By Annette Beach
Have you ever had days when your pain is so intense it brings you to tears?
Over time, living with a chronic illness can leave a person feeling isolated and lonely. The pain associated with an ongoing disease is both physical and emotional and is often at a level that healthy people cannot comprehend.
Those of us who live with pain daily have tolerances and can go through the motions, hiding our true feelings. But there are days when it hurts to literally move or we have to change our plans because we cannot function, exposing our real pain. On those days, in addition to the physical pain, we experience the feelings of doubt or letting others down, which causes us emotional pain.
I have dealt with both and I think they are both monsters! Physical pain hurts! It wears me down because it’s constant. Emotional pain has a tendency to sneak up on me then linger, causing guilt. The physical pain caused by my arthritis is tough enough, but when I factor in the emotional side, at times it can be unbearable.

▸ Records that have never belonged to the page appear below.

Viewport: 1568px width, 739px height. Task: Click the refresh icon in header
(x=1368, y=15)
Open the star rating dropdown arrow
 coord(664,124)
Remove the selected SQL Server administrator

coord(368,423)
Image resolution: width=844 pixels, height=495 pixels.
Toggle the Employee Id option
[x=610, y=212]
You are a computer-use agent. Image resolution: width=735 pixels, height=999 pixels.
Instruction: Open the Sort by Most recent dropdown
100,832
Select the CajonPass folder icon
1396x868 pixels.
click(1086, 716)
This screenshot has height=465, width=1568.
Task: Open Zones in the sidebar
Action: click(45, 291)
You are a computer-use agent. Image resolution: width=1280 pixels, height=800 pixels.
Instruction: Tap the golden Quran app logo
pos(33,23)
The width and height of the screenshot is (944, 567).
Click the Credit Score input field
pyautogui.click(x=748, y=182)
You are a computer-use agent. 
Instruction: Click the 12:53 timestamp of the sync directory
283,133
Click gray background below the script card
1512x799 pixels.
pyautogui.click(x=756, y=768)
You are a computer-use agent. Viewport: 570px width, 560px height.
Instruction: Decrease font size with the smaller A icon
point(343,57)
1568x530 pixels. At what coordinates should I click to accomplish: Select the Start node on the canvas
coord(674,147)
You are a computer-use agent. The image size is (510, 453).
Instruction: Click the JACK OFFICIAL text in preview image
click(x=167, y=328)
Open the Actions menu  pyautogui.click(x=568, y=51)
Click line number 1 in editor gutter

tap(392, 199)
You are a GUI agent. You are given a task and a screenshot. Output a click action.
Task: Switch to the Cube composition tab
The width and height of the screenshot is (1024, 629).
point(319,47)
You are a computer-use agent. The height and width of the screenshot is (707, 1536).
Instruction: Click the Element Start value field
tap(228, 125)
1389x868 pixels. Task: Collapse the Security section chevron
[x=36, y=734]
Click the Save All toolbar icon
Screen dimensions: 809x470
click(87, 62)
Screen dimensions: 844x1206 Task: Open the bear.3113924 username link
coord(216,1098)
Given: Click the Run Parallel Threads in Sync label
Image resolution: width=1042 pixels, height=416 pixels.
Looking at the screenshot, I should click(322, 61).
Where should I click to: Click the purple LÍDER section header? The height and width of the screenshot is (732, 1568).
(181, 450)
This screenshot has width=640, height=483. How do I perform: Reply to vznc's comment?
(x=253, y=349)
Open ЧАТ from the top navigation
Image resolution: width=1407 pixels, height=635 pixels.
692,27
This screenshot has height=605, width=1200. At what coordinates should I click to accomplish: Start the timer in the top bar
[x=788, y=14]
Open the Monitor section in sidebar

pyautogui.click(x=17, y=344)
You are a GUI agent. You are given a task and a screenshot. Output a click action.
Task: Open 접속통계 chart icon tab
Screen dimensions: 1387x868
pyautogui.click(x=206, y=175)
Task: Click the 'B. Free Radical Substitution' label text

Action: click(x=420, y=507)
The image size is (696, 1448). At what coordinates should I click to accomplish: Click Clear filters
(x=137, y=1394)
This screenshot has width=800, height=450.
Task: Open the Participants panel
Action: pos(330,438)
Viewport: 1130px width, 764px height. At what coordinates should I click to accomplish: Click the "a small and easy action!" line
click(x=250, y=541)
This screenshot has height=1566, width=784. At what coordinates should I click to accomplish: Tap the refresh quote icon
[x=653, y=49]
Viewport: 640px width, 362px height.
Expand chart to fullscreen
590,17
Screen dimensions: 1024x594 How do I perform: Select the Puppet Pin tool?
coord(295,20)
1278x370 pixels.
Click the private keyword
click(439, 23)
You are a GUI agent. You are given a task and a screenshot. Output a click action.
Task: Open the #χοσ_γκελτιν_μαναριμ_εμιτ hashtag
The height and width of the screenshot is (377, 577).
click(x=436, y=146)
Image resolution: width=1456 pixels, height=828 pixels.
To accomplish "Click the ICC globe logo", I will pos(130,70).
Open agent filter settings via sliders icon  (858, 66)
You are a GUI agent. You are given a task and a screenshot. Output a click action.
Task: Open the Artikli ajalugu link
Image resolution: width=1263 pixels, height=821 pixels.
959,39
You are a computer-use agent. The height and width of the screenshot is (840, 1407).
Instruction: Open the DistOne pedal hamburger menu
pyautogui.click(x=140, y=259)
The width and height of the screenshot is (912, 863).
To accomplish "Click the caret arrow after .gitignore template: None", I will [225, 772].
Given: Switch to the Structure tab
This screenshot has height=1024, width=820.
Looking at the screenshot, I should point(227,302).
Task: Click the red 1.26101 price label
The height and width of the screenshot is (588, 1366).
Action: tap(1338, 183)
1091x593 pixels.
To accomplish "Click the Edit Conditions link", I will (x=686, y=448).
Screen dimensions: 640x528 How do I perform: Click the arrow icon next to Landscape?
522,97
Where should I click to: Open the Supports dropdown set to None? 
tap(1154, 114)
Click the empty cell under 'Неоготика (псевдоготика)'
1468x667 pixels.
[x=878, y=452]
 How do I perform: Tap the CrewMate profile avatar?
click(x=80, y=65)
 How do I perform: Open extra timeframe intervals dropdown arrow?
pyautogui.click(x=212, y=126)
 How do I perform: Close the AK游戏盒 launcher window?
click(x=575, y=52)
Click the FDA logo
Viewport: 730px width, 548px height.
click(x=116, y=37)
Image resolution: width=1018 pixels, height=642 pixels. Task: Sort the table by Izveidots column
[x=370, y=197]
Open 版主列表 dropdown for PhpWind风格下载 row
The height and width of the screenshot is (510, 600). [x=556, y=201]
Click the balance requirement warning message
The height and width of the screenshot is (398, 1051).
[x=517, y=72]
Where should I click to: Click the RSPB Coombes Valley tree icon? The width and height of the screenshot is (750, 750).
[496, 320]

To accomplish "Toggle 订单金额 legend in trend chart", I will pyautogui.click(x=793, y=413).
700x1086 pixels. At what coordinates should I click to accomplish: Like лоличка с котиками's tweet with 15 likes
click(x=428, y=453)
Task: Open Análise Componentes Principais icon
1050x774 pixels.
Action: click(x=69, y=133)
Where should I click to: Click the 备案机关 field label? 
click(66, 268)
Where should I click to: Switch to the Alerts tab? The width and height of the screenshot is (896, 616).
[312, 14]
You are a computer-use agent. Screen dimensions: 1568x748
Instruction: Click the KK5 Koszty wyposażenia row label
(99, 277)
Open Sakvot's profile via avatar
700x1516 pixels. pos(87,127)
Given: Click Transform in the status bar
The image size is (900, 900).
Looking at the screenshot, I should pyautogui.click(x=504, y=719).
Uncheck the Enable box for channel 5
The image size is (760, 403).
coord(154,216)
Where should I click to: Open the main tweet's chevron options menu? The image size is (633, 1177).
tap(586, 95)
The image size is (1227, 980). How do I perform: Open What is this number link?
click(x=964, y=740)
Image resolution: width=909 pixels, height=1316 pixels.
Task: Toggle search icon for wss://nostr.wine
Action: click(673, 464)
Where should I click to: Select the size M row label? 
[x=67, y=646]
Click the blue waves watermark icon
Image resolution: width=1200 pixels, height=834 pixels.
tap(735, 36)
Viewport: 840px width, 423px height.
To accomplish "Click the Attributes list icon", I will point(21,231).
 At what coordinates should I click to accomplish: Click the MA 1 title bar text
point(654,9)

Depending on the type of pain I’m experiencing, I have several ways of coping; but there is one technique I use more than others. Years ago I created a method in my head to avoid using pain medicine and narcotics. Basically, I process the pain. I dissect it and view every angle: where it hurts, why it’s hurting, what it will take to make it stop, and so on. It is a very involved and time-consuming method, but it works for me. It has a lot to do with my faith and acceptance of my illness.
When you experience pain, how do you cope? Do you think one pain is worse than the other (physical vs. emotional)?